Deans from across the country share views on training students for future business world
The race to understand and teach AI and the challenge of preparing students for jobs that don’t exist yet were among the topics discussed during Rutgers Business School’s Innovations in Undergraduate and Graduate Business Education Conference.
The conference – The Futureproof Business School – attracted nearly 200 people, many of them business school deans and faculty from across the country. Rutgers Business School Dean Lei Lei has hosted the conference seven times as a way of fostering collaboration and inspiring innovation. Among this year’s speakers was New Jersey Gov. Phil Murphy.
In addition to remarks from Gov. Murphy, the three-day conference featured 10 panel discussions, including deans, former deans and faculty from the country's leading business schools. Several panels included CEOs as well as Rutgers Business School MBA alumni.
The complexity and variety of issues facing higher education leaders became evident as the conference opened with a conversation led by John Byrne, founder and editor of Poets&Quants who has studied higher ed through a journalist's lens for decades. He predicted more uncertainty for higher education.
“We are going to see more conflict, more friction, more challenges for higher education,” he said. “We are all in the throes of disruptive change.”
AI is high on the list among the challenges. “There’s no question employers want this,” Bryne said. “This is that big, that essential.”
Byrne also moderated the first panel discussion of the conference, posing this question to panelists: “What does it mean, futureproof?” The panelists included Erika James, dean of the Wharton School; J.P. Eggers, professor of entrepreneurship at Stern School of Business; Matthew Slaughter, dean at the Tuck School of Business; Sharon Matusik, dean of the Ross School of Business; and Kellogg School of Management Dean Francesca Cornelli.

The panel’s responses focused on relevancy, taking advantage of a time of uncertainty to innovate, and ensuring that students are being offered something deeper than the traditional business school education. But the panelists also mentioned the need for community, creativity and the critical role of faculty.
Kellogg’s Dean Cornelli acknowledged the difficulty of keeping pace with the speed of changes taking place, AI, specifically. “Four or five years from now, the things we’re doing will be obsolete,” she said.

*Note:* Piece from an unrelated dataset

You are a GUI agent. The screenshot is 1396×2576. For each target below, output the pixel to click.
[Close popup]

During the first day, both deans and business executives described the demand for knowledge about AI. Faculty are challenged to teach it, students are expected to learn it, and companies are eager to put it to use. “We don’t have it all figured out,” Slaughter said in response to a question from Byrne.

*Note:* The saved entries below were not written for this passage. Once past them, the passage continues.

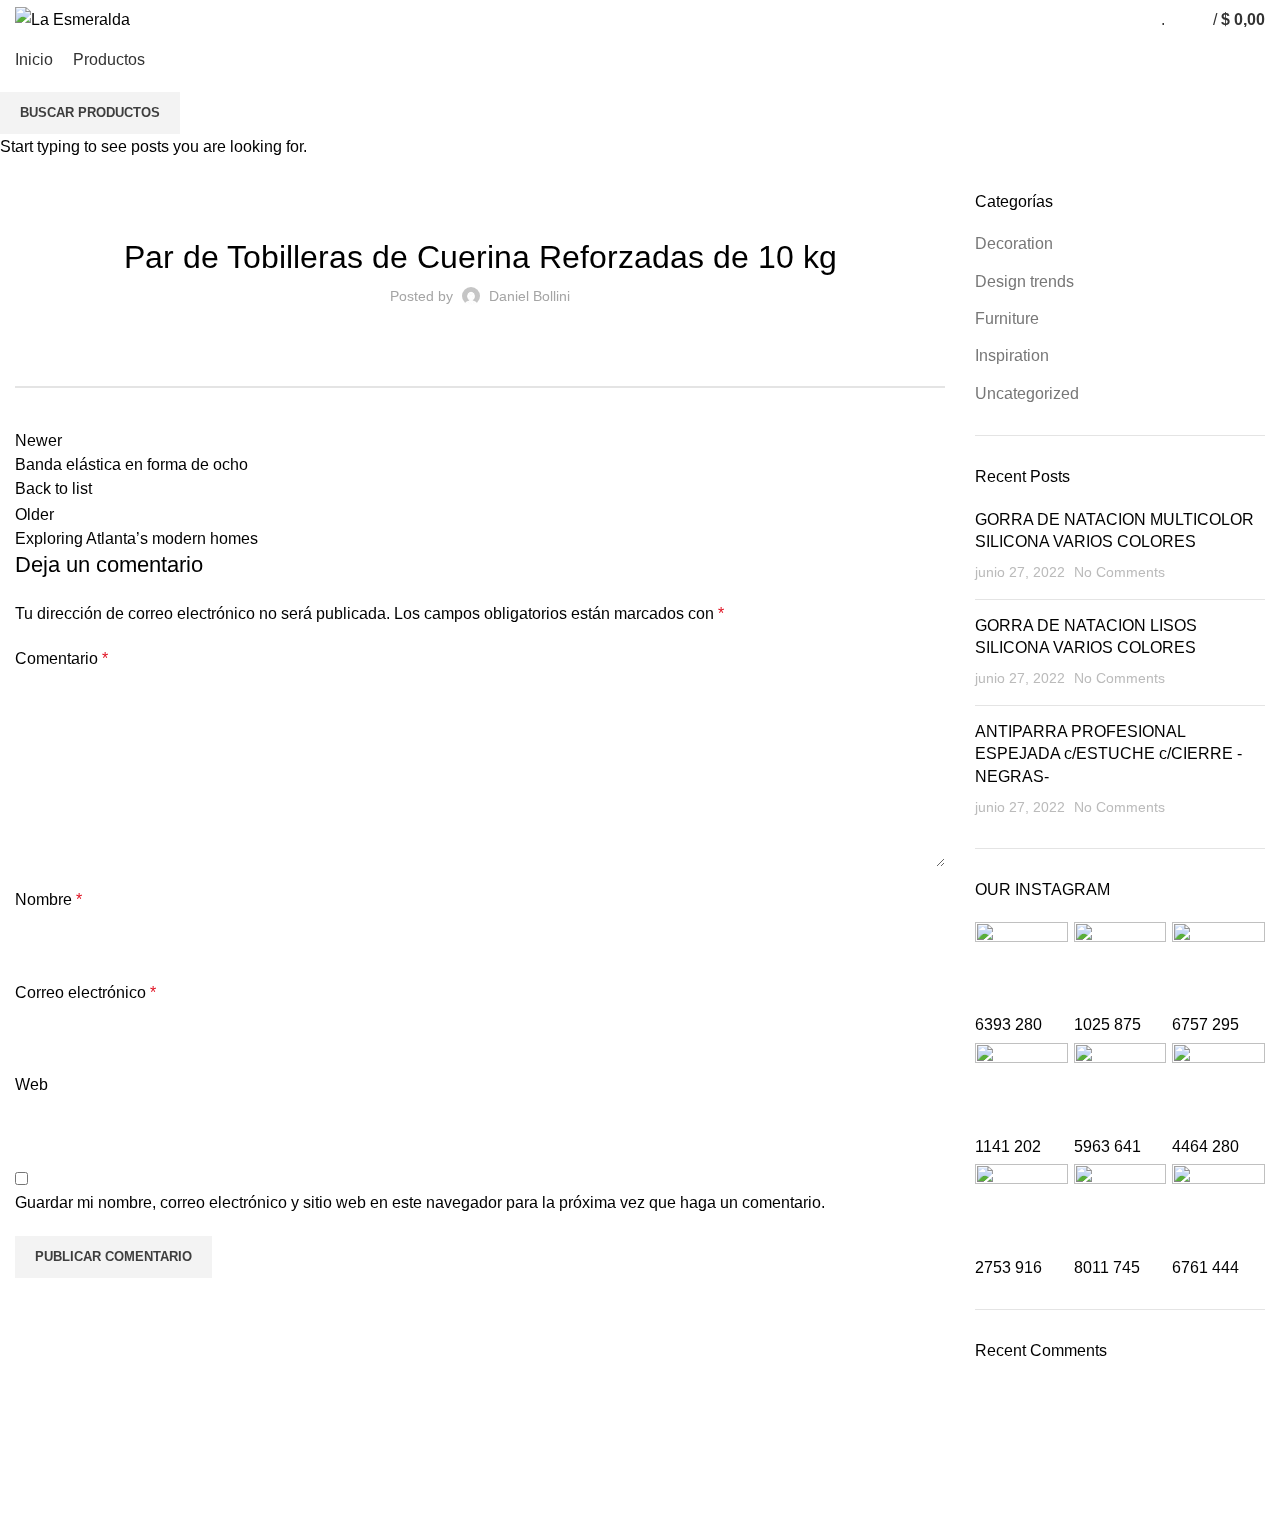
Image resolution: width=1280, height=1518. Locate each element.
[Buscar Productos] (1185, 20)
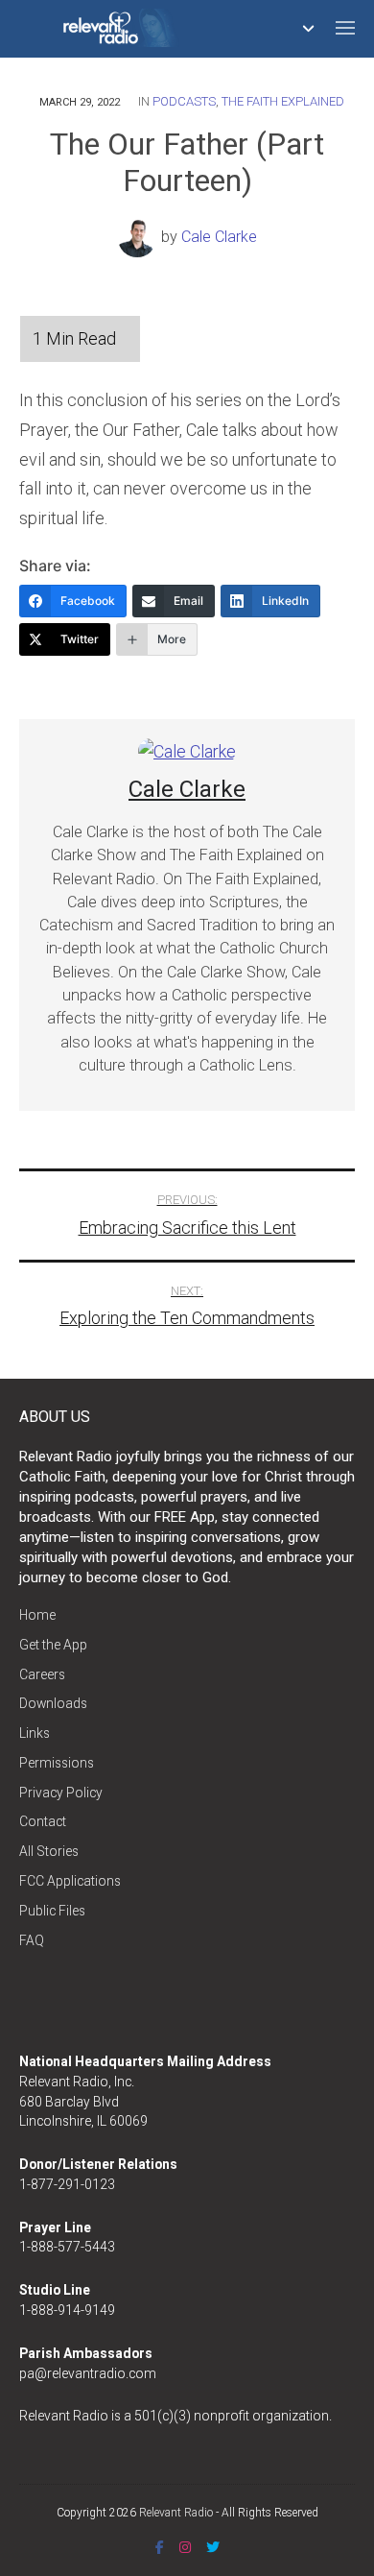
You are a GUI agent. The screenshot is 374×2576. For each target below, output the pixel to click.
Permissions (56, 1762)
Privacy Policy (61, 1792)
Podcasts (184, 101)
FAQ (31, 1940)
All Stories (49, 1851)
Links (34, 1733)
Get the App (53, 1644)
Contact (42, 1821)
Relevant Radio (176, 2512)
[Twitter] (213, 2547)
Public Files (52, 1910)
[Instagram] (185, 2547)
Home (37, 1615)
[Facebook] (160, 2547)
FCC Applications (70, 1881)
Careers (42, 1674)
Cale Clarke (219, 237)
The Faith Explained (283, 101)
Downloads (53, 1703)
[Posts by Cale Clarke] (139, 237)
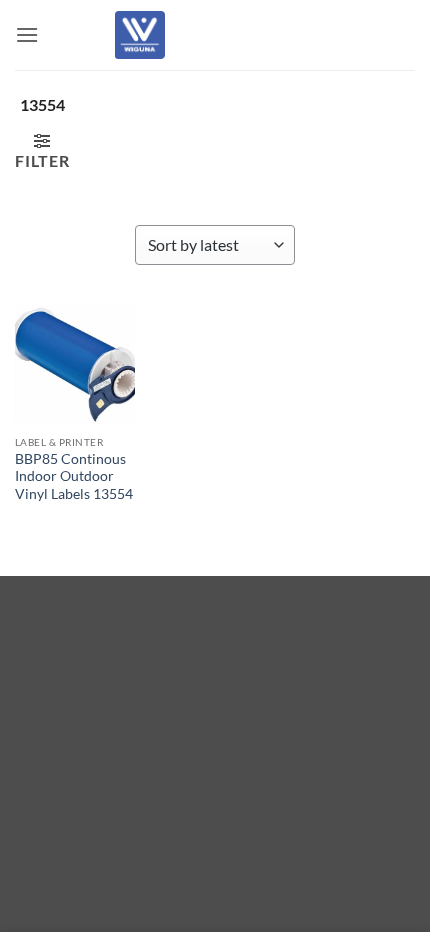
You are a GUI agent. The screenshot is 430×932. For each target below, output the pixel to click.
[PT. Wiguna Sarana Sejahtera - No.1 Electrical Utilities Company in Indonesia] (140, 35)
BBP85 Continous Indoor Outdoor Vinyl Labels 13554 (74, 476)
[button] (27, 34)
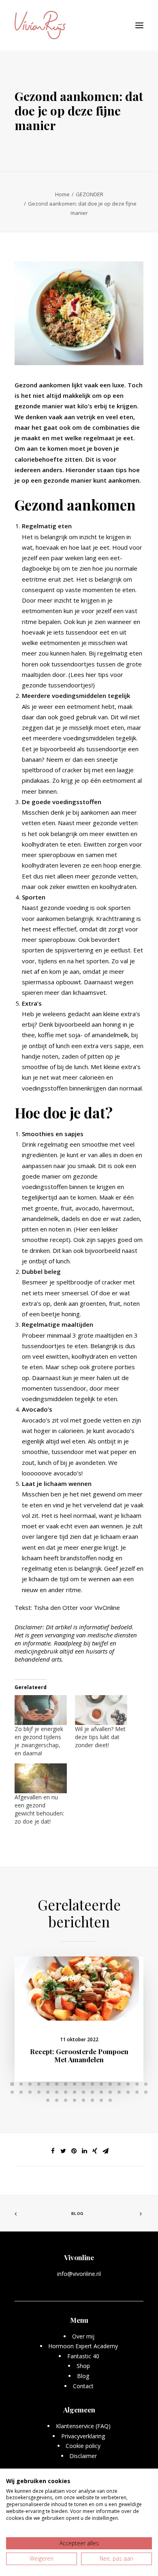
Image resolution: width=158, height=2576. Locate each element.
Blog (77, 2213)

Other panelists predicted that every subject area will eventually include a component of AI. One dean suggested that pairing undergraduates with professionals studying in Executive Education programs might be a more practical way of teaching AI, giving the younger students a chance to apply their AI knowledge and skills to real problems.

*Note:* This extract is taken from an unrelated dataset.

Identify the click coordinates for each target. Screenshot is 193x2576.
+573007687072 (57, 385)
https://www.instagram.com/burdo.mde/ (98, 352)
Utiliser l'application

James, Wharton’s dean, suggested that academic research is “paramount” to influence the use of the technology in industry. “Business leaders don’t know any more than we do now about how AI will affect employment,” she said.

Len DeCandia, former chief procurement officer at Johnson & Johnson and Rutgers Business School MBA alumnus, moderated a panel that brought the perspective of company executives into the discussion about AI and other skills they considered “non-negotiable” in new hires.
Mark Ferguson, founder and CEO of Innervation Finance Group, said he expects new employees to be able to think on their feet, not only interpret data, but to be able to create a narrative around it and “stand by” it.
“We used to want to hire analysts, people who could use data to make decisions, but now we want people who can also ask questions and test the models,” Ferguson said.

In addition to Ferguson, the panel was composed of Arun Kumar Bhaskara-Baba, former global chief digital and information officer of Honeywell’s Aerospace Technologies Division; Robert Falzon, former vice chair of Prudential Financial.
Arun predicted that in the next three to five years, 45% of administrative work will be handled by AI agents in the workplace. The panelists suggested that students needed to work with AI in the classrooms to solve real business problems.
Falzon agreed. “I would not underestimate the revolutionary impact AI will have,” he said.
In his remarks, Gov. Murphy, who spent a career on Wall Street and earned an MBA from Wharton, spoke about the advantage that business knowledge gave him leading New Jersey. “A business school education has enormous relevance in public service,” he said.
Murphy also acknowledged the role that Rutgers University and Rutgers Business School will have key roles in “unlocking innovation” through translational research hubs like the one being developed in New Brunswick. “Our state’s economic strategy can be summed up by an old adage,” Murphy said, “the best way to predict the future is to create it.”